=== SHORT PROBLEM ===
Please reproduce, word for word, the part of the material below that opens with the line containing "You are a computer-use agent. 1372x886" and runs through the end of the material, with both of those ends included.

:: DATA LISTING ::

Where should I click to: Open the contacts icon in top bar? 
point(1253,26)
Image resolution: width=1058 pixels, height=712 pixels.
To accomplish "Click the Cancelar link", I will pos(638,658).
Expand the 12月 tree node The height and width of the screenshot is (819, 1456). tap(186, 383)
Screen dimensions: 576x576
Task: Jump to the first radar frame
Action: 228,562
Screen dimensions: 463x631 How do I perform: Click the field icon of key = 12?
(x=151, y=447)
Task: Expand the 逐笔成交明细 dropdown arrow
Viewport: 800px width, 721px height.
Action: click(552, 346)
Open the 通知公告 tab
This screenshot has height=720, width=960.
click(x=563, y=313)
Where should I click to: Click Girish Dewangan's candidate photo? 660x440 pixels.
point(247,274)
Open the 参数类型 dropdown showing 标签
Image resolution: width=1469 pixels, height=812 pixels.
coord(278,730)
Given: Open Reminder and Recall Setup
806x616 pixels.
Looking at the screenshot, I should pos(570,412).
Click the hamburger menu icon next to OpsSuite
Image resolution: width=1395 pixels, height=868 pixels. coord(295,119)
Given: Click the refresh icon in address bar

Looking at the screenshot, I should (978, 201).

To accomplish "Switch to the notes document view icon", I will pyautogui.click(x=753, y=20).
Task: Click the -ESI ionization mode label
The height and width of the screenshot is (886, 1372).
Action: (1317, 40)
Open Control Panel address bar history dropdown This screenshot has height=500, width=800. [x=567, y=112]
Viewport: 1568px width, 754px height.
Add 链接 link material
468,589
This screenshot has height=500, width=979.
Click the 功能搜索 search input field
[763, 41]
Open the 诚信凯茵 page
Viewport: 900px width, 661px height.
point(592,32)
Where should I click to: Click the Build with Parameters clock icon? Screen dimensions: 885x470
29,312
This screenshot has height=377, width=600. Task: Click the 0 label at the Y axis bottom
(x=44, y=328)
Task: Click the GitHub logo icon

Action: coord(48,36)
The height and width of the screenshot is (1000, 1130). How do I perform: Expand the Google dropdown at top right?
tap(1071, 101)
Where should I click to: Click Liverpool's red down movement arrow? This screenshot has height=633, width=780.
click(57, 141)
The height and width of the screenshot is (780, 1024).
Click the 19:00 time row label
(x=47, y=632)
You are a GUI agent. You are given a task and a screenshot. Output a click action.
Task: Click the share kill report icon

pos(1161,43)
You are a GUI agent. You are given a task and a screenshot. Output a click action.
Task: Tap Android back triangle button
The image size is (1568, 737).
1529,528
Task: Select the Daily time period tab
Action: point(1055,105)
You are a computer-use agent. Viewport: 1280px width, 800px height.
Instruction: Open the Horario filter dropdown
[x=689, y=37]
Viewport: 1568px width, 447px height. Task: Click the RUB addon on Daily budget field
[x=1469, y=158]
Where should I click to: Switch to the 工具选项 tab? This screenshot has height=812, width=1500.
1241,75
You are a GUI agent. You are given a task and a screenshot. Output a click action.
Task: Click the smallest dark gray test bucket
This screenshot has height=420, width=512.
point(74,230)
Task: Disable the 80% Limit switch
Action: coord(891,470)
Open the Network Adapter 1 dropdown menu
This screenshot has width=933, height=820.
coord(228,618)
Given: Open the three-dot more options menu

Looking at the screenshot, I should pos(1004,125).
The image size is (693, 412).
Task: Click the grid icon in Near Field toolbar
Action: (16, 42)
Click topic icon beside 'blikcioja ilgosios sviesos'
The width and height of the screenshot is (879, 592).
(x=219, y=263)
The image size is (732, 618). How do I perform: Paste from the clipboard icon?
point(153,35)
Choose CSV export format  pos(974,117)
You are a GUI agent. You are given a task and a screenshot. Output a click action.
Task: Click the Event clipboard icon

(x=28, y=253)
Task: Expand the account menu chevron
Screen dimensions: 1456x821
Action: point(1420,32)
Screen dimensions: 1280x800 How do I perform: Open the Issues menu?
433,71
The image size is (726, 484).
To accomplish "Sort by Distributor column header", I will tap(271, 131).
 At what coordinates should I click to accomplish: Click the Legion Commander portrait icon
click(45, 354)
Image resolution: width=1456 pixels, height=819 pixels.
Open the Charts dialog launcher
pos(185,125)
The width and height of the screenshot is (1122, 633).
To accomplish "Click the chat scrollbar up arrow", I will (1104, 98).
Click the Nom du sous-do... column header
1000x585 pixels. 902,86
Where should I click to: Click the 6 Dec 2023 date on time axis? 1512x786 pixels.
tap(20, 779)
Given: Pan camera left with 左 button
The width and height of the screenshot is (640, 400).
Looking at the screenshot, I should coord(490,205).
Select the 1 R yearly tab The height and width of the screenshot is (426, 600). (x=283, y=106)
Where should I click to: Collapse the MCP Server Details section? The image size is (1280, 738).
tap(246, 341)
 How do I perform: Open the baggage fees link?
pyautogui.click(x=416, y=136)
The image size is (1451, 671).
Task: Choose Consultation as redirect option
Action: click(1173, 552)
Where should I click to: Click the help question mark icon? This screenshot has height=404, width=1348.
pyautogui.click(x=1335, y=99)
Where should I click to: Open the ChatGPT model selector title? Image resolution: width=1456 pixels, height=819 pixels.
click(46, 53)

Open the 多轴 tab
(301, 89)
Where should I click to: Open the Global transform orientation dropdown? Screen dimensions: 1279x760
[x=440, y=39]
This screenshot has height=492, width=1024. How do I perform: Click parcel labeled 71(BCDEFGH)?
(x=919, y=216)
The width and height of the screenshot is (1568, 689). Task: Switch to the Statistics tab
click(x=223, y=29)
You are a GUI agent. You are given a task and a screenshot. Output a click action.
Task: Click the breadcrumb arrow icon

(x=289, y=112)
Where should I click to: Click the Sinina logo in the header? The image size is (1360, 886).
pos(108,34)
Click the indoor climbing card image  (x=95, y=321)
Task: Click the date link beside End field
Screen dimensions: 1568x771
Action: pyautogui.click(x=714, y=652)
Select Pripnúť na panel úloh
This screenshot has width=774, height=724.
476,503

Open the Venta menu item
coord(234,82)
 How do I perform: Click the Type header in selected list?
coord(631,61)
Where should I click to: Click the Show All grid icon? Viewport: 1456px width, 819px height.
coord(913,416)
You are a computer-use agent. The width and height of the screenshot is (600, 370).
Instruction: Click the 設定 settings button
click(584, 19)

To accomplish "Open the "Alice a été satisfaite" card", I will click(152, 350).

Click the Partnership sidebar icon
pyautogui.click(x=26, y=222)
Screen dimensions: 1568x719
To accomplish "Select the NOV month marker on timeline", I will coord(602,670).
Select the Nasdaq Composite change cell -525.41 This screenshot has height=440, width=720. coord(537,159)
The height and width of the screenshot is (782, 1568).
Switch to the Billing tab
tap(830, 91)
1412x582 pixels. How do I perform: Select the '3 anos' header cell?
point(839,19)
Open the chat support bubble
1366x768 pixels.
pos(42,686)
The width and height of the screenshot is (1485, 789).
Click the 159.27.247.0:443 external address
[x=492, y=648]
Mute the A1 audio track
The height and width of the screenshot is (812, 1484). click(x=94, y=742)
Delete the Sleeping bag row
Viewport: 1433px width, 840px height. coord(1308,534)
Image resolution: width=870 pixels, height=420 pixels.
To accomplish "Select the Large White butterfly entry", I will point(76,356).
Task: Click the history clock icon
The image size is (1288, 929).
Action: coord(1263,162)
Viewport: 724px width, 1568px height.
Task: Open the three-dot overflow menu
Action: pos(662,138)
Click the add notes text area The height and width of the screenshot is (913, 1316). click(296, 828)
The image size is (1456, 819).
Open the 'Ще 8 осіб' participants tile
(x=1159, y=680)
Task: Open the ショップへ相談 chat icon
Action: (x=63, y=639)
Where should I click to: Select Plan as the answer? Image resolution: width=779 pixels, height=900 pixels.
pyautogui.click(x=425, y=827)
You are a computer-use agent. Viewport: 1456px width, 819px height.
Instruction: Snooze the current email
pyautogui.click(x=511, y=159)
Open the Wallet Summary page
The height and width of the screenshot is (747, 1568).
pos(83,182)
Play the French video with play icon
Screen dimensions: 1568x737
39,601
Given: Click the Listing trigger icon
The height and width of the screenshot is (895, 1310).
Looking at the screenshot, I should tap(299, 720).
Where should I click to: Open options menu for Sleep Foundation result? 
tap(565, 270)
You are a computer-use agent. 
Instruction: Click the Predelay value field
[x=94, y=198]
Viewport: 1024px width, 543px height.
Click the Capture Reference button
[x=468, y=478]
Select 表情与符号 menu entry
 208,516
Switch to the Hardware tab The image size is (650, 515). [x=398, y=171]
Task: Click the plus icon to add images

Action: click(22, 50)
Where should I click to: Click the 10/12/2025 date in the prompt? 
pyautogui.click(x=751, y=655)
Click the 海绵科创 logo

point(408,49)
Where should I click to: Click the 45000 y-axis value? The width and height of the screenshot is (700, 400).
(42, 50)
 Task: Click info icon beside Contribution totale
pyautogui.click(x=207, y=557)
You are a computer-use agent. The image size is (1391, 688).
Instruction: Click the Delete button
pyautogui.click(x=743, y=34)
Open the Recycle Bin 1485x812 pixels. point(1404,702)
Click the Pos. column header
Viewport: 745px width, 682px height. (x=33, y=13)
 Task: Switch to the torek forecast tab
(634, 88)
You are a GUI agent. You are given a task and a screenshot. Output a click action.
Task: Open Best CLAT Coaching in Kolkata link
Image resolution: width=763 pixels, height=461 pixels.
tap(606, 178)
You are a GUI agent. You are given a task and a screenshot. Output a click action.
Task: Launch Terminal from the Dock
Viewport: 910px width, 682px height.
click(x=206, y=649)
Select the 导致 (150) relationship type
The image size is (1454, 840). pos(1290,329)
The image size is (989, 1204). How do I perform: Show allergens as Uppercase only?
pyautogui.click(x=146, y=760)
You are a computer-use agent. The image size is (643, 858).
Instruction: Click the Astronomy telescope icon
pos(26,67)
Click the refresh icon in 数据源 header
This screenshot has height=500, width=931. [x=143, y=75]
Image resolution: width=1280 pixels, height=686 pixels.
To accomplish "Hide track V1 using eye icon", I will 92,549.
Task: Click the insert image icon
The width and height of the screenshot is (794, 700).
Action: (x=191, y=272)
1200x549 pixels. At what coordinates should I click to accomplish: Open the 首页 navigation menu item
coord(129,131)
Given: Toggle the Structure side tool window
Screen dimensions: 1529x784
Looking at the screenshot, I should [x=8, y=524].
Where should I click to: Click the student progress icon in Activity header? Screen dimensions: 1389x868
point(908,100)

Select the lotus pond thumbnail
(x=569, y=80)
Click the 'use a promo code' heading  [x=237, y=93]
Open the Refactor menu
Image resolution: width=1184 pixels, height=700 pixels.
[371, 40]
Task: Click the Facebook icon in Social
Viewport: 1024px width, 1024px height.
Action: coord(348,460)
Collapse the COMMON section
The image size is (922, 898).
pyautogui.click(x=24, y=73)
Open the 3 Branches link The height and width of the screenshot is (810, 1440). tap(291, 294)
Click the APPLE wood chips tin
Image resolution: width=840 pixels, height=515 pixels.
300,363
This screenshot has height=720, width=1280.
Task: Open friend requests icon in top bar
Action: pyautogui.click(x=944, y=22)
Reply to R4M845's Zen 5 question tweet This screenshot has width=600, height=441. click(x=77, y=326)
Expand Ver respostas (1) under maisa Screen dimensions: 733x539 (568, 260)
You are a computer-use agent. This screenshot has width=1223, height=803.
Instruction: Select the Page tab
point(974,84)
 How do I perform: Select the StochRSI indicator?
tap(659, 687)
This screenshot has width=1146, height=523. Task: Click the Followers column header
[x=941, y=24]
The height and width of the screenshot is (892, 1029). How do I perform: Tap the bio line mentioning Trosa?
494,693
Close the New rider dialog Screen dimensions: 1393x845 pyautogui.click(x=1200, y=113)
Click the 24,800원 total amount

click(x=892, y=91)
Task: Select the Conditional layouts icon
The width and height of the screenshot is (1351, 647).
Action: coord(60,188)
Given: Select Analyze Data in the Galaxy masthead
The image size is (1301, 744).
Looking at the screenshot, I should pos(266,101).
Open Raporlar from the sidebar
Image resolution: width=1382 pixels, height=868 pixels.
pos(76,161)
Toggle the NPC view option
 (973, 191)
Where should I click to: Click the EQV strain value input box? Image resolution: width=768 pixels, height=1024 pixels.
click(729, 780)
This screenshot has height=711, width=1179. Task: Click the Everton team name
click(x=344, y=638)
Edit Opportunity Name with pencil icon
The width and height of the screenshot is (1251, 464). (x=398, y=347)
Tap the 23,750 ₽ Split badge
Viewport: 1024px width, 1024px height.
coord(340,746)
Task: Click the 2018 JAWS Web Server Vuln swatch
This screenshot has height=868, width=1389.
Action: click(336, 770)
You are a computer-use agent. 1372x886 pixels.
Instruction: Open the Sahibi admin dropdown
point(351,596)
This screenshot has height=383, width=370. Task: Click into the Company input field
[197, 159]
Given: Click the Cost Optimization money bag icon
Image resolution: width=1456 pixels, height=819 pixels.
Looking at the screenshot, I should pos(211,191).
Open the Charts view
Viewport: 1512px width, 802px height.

:::

=== EXERCISE OUTPUT ===
You are a computer-use agent. 1372x886 pixels.
Instruction: Open the Sahibi admin dropdown
point(351,596)
This screenshot has height=383, width=370. Task: Click into the Company input field
[197, 159]
Given: Click the Cost Optimization money bag icon
Image resolution: width=1456 pixels, height=819 pixels.
Looking at the screenshot, I should pos(211,191).
Open the Charts view
Viewport: 1512px width, 802px height.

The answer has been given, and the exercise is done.